**CONSIGNES**
(a) D'après l'extrait, quelle proportion du bateau a été réalisée avec le carbone déclassé ?
(b) Reproduisez le passage de l'extrait compris entre « Le bateau a-t-il » et « à l’autre ? », ces deux bornes incluses.

**EXTRAIT FOURNI**
┏━━

Le bateau a-t-il été entièrement réalisé avec ce carbone déclassé ?
Q.L. : Non, avec 70% environ. Nous avons sanctuarisé certaines pièces, comme la cloison de mât réalisée avec des pré-imprégnés neufs, mais dans son immense majorité, le carbone provient du stock d’Airbus. Les grammages des tissus provenant de chez Airbus étaient différents de ceux utilisés pour la fabrication de son sistership, Malizia, il a donc fallu refaire une boucle de calcul sur pas mal de pièces.Armel annonce 70% de carbone périmé dans la construction pour un gain de 50% d’émissions. Comment passe-t-on d’un chiffre à l’autre ?
K.M. : 70% du pré-imprégné à impact zéro, ça ne fait pas 70% de l’impact total car beaucoup d’autres pièces entrent en ligne de compte. Mais ces chiffres montrent que le pré-imprégné, si l’on comptabilise sa fabrication et sa mise en œuvre, avec les questions de cuisson et de consommables notamment, reste très impactant.L’opportunité de ces gisements déclassés d’Airbus fait-elle de ce projet Les P’tits Doudous un one-shot ou pensez-vous qu’il soit reproductible à l’avenir ?
Q.L. : Je ne sais pas si c’est reproductible en l’état, mais c’est en tout cas un signal fort. Les gisements de carbone déclassés de l’industrie sont récurrents et la classe Imoca doit d’ailleurs rencontrer Airbus prochainement pour voir quelle collaboration pourrait être envisagée à l’avenir. De nombreuses démarches isolées pour récupérer du composite (fibre déclassée, fin de rouleau, rebuts…) commencent à voir le jour et il faut rester en veille.K.M. : Avant ce projet, il existait clairement une barrière technologique, avec les problèmes de températures de cuisson, la compatibilité des matériaux d’âme, des moules, avec ce carbone d’une provenance inhabituelle… Si l’Imoca d’Armel est bien né et s’avère au niveau à tous points de vue, ces freins seront levés et ça donnera des idées. Ça facilitera la porosité entre le milieu du nautisme et les géants de l’industrie qui sont les vrais donneurs d’ordre auprès des fabricants de matière.

┗━━

**DONNÉES FOURNIES**

┏━━

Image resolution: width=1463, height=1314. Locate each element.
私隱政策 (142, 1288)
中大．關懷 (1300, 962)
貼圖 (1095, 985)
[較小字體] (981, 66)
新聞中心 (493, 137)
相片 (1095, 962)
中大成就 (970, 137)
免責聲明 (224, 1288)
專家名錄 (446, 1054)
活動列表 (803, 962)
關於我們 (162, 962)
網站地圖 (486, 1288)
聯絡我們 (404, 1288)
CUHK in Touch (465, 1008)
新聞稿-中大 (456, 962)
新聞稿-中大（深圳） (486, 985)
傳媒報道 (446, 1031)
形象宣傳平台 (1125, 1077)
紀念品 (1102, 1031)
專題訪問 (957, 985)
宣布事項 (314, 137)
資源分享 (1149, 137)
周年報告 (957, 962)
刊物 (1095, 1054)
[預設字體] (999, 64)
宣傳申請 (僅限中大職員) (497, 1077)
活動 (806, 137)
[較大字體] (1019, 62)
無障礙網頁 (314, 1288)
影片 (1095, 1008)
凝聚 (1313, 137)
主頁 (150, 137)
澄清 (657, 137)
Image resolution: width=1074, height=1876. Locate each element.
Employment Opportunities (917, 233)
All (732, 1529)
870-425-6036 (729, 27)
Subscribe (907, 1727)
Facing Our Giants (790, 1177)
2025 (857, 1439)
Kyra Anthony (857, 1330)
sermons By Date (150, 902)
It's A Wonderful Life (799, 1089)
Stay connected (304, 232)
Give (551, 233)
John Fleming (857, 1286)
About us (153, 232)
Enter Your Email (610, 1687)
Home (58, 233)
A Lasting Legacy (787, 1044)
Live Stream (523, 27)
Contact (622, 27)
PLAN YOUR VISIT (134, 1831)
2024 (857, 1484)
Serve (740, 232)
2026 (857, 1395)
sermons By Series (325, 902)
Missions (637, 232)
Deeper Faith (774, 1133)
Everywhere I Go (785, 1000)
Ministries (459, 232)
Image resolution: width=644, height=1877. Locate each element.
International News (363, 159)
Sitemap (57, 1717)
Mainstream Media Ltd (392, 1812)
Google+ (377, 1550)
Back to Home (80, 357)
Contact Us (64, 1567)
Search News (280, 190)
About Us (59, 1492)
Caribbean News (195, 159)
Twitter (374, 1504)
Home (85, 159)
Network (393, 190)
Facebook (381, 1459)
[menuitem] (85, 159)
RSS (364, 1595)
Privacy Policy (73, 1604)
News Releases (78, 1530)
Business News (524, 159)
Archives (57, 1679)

┗━━

**RÉPONSES AUX CONSIGNES**
(a) Environ 70 %.

(b)
Le bateau a-t-il été entièrement réalisé avec ce carbone déclassé ?
Q.L. : Non, avec 70% environ. Nous avons sanctuarisé certaines pièces, comme la cloison de mât réalisée avec des pré-imprégnés neufs, mais dans son immense majorité, le carbone provient du stock d’Airbus. Les grammages des tissus provenant de chez Airbus étaient différents de ceux utilisés pour la fabrication de son sistership, Malizia, il a donc fallu refaire une boucle de calcul sur pas mal de pièces.Armel annonce 70% de carbone périmé dans la construction pour un gain de 50% d’émissions. Comment passe-t-on d’un chiffre à l’autre ?